Let's take a look at a few tips:
- Senior citizens should purchase and maintain a health insurance policy after bankruptcy. If you qualify for Medicaid, find out how to apply and then take advantage of that assistance.
- Make sure that you maintain long-term care coverage after bankruptcy. Many senior citizens and young people mistakenly believe that they won't ever need long-term care; but the reality is that 60 percent of those who reach age 65 will eventually need long-term care coverage sometime in their retirement. If you fail to maintain this type of coverage you could face a second bankruptcy due to medical costs associated with long-term care.

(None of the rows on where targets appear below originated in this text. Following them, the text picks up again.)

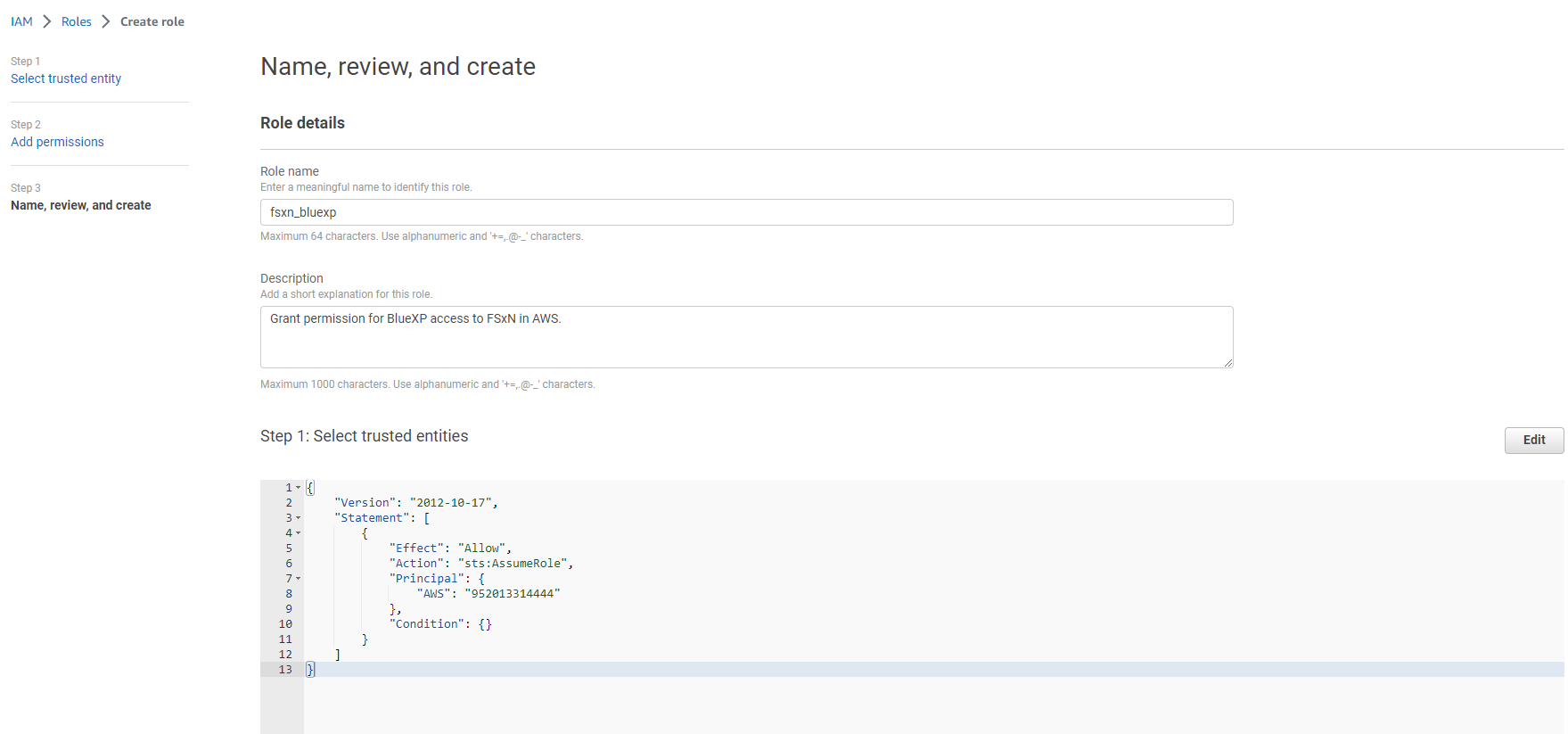
Task: Click the chevron after Roles breadcrumb
Action: [x=105, y=21]
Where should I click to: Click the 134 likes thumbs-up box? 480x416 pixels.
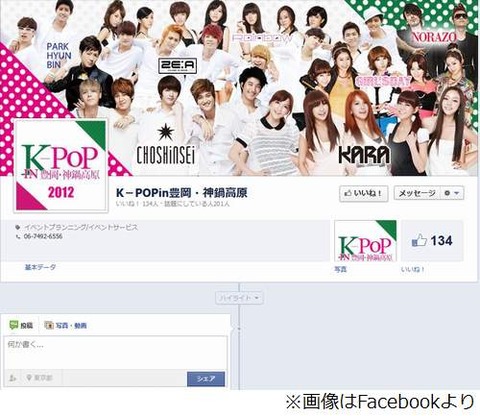432,240
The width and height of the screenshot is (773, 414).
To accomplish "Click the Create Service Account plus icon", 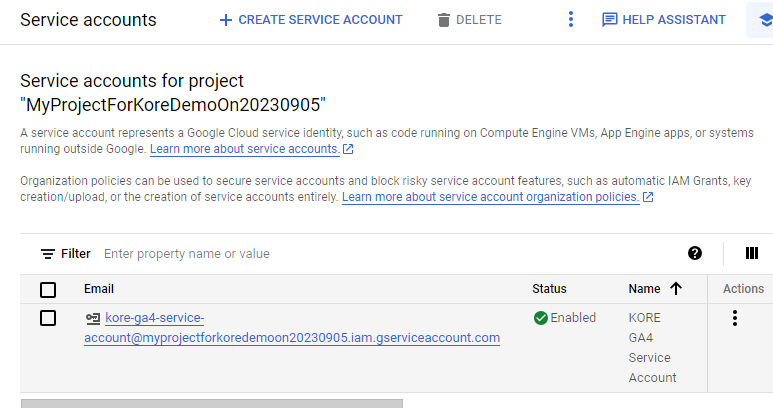I will coord(226,20).
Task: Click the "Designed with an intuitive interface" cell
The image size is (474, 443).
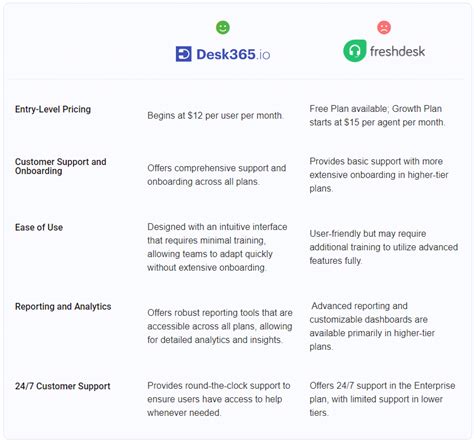Action: click(x=217, y=247)
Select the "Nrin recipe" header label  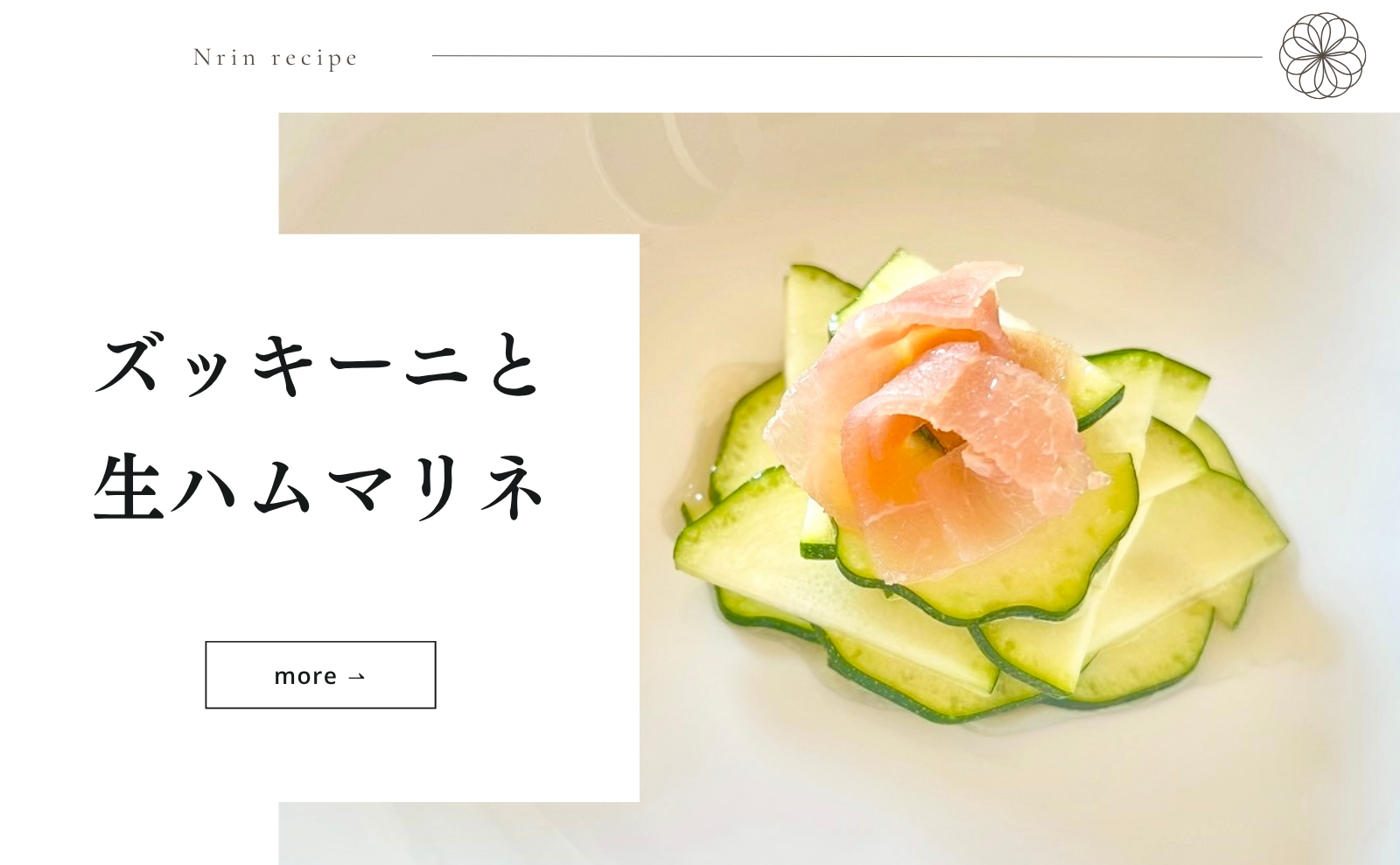point(276,58)
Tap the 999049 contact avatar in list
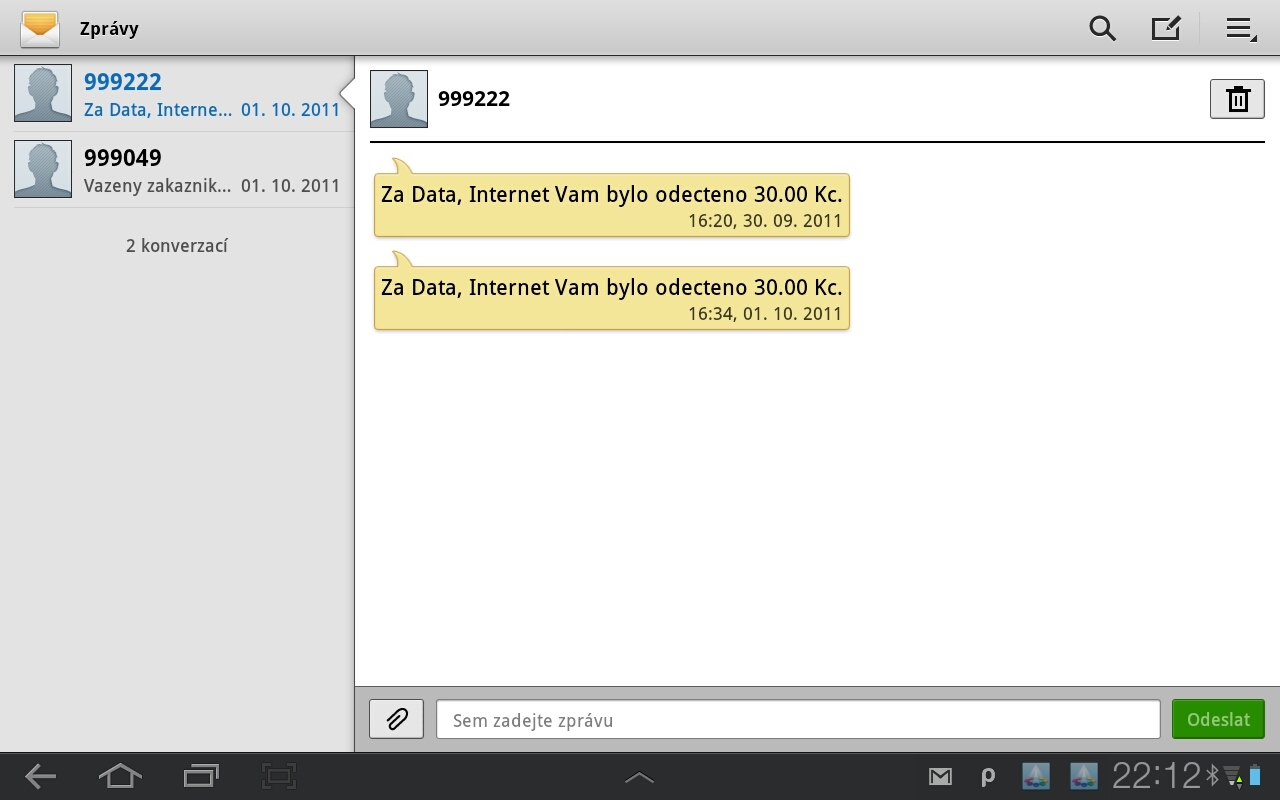This screenshot has height=800, width=1280. tap(43, 169)
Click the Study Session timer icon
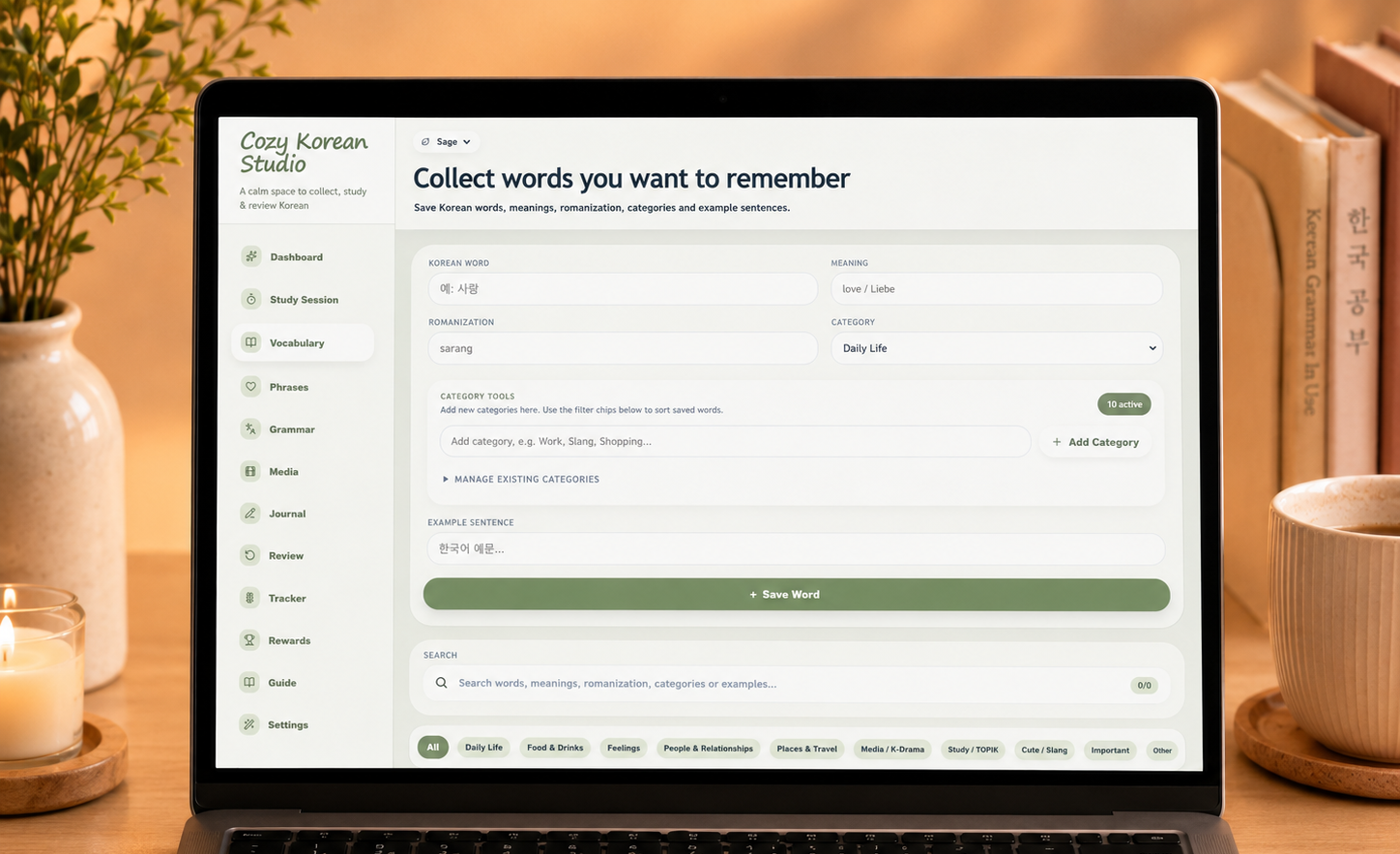Screen dimensions: 1400x854 click(251, 299)
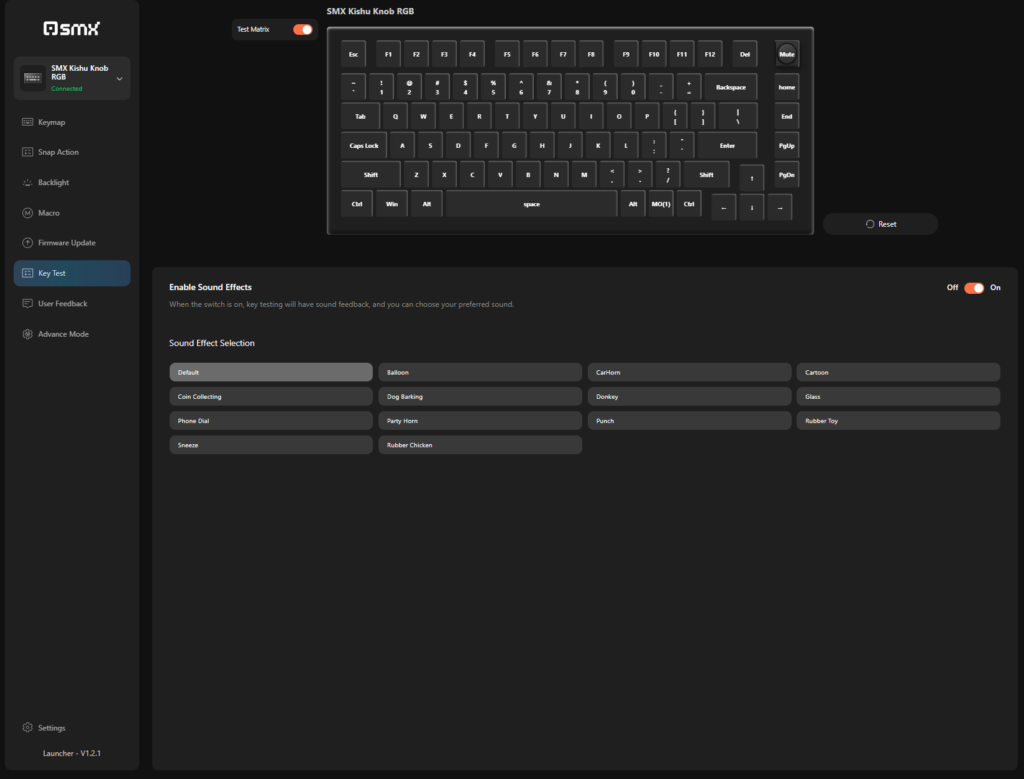
Task: Select the Coin Collecting sound effect
Action: pos(270,397)
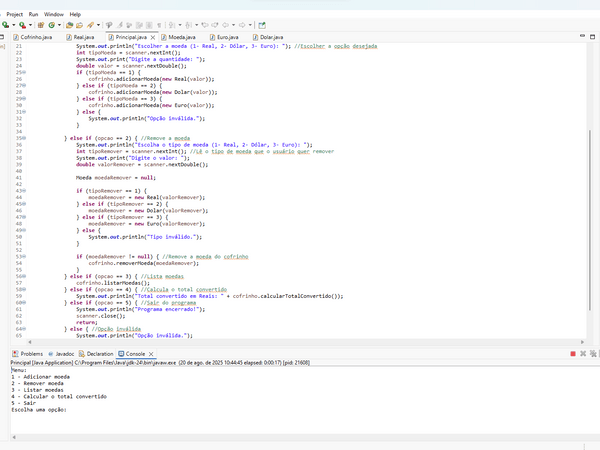Switch to the Moeda.java editor tab
Viewport: 600px width, 450px height.
182,37
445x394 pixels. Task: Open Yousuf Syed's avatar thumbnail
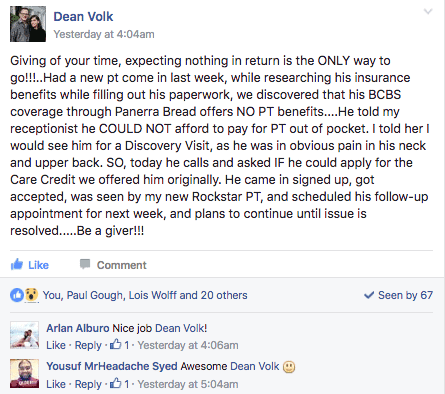(24, 374)
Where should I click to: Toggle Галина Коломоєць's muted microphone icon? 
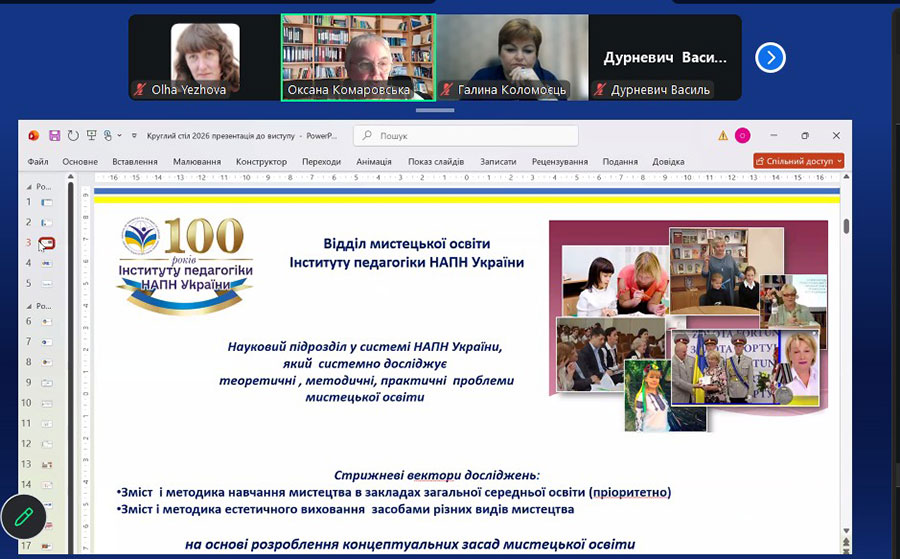tap(447, 90)
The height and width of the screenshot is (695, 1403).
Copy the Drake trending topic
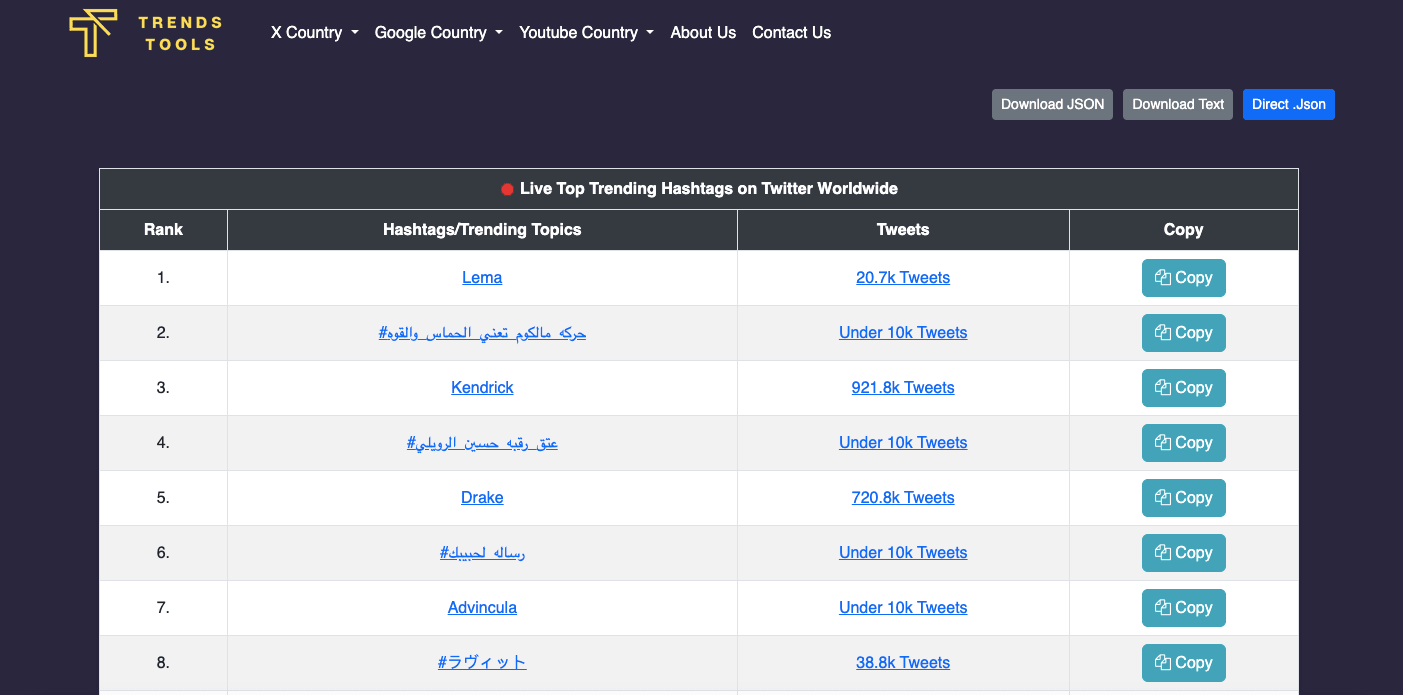pyautogui.click(x=1183, y=498)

- If you purchase long-term care coverage after bankruptcy, make sure that you get coverage that will cover at least 3 years of care. The average long-term care stay for a senior citizen is 28 months. If you want to cut costs a bit you can include a 90 day wait period.
- After exiting bankruptcy take an honest look at your lifestyle and ask yourself if you would be better served by scaling back. After bankruptcy, moving into a smaller home or even an assisted living facility could save you money and in the long-term eliminate some debt obligations.
- If your income was reduced significantly after bankruptcy, don't feel shy about applying for public assistance. Food stamps, Section-8 and other financial assistance programs can free up money that would be better used paying for insurance or other expenses.